A new tropospheric delay combination prediction model based on time series decomposition and deep learning

Abstract

Abstract Zenith tropospheric delay (ZTD) prediction is of great significance for high-precision navigation. However, ZTD modeling has proved to be challenging due to the presence of linear and nonlinear characteristics. In this paper, we propose a combination ZTD prediction model (SLA), which considers the trend-based and seasonal variations respectively. It decomposes ZTD time series via seasonal-trend decomposition procedure based on loess (STL), individually predicting nonlinear components with long short-term memory network (LSTM) and linear components with autoregressive integrated moving average model (ARIMA). Finally, the individual predictions are recombined. The SLA model is compared with LSTM, extreme learning machine model (ELM), ARIMA, and the empirical global pressure and temperature (GPT3) model.
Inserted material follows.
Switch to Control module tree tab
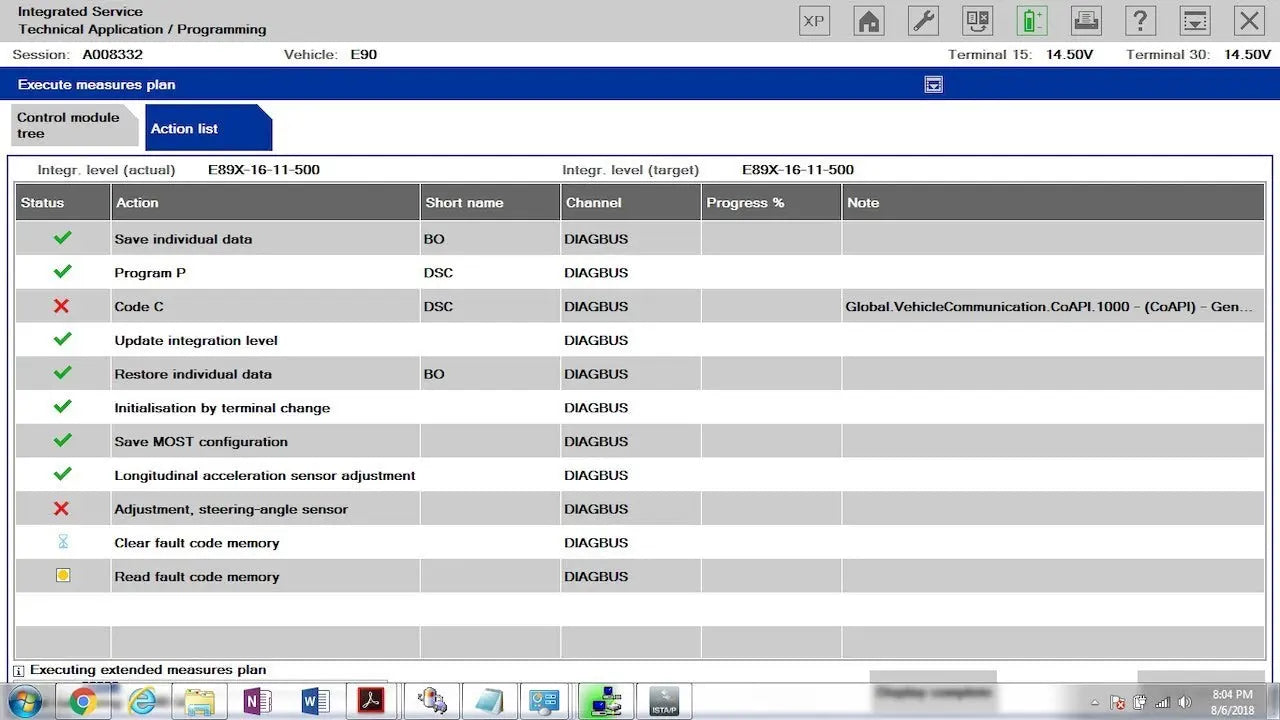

The SLA model shows the best result in all models by analyzing the evaluation indicators including root mean square error (RMSE, 1.32 cm), the average normalized root mean square error (NRMSE, 0.56%), mean absolute error (MAE, 0.98 cm) and the mean coefficient of determination (R2, 0.83). In addition, the data of different months was tested separately, and the result showed that the SLA model has the best performance of ZTD prediction. Moreover, the SLA model has good results up to 12h, with RMSE < 1.60 cm, NRMSE < 0.7%, MAE < 1.25 cm, and R2 > = 0.75. This study provides a new model to predict the ZTD, which is helpful for the precise positioning of GNSS and can be further applied in the study of meteorology.